The effect of brain serotonin deficiency on breathing during sleep is magnified by age

Abstract

Serotonin is an important mediator modulating behavior, metabolism, sleep, control of breathing, and upper airway function but the role of aging in serotonin‐mediated effects has not been previously defined. Our study aimed to examine the effect of brain serotonin deficiency on breathing during sleep and metabolism in younger and older mice.We measured breathing during sleep, hypercapnic ventilatory response (HCVR), CO2 production (VCO2), and O2 consumption (VO2) in 16‐18 week old and 40‐44 week old mice with genetic deficiency of tryptophan hydroxylase 2 (Tph2), which regulates serotonin synthesis specifically in neurons, and Tph2+/+ controls.In younger mice, Tph2knockout resulted in an increase in VCO2 and VO2 as a result of an increase in motor activity without any effect on HCVR and breathing during sleep.
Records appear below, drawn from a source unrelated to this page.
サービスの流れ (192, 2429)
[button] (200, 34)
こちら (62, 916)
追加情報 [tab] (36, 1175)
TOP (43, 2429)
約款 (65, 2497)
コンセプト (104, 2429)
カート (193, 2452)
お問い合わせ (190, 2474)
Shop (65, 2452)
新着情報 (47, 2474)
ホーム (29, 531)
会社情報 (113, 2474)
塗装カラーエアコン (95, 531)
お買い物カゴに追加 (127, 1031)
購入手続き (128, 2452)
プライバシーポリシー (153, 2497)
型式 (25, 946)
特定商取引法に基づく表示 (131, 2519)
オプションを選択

In contrast, in older mice, Tph2knockout caused not only increases in metabolic rate and motor activity but also weight loss, suppression of the HCVR, a decrease in maximal inspiratory flow during non‐rapid eye movement (NREM) sleep, and oxyhemoglobin desaturation during rapid eye movement (REM) sleep. Neither serotonin deficiency nor aging affected the frequency of flow limited breaths (a marker of upper airway closure) or apneas. Serotonin deficiency increased the amount and efficiency of sleep only in older animals.In older mice, brain serotonin deficiency decreases hypercapnic sensitivity leading to hypoventilation and hypoxemia during REM sleep, which were absent at younger age. The serotonin pathway may play a role in the prevention of sleep‐disordered breathing in older individuals.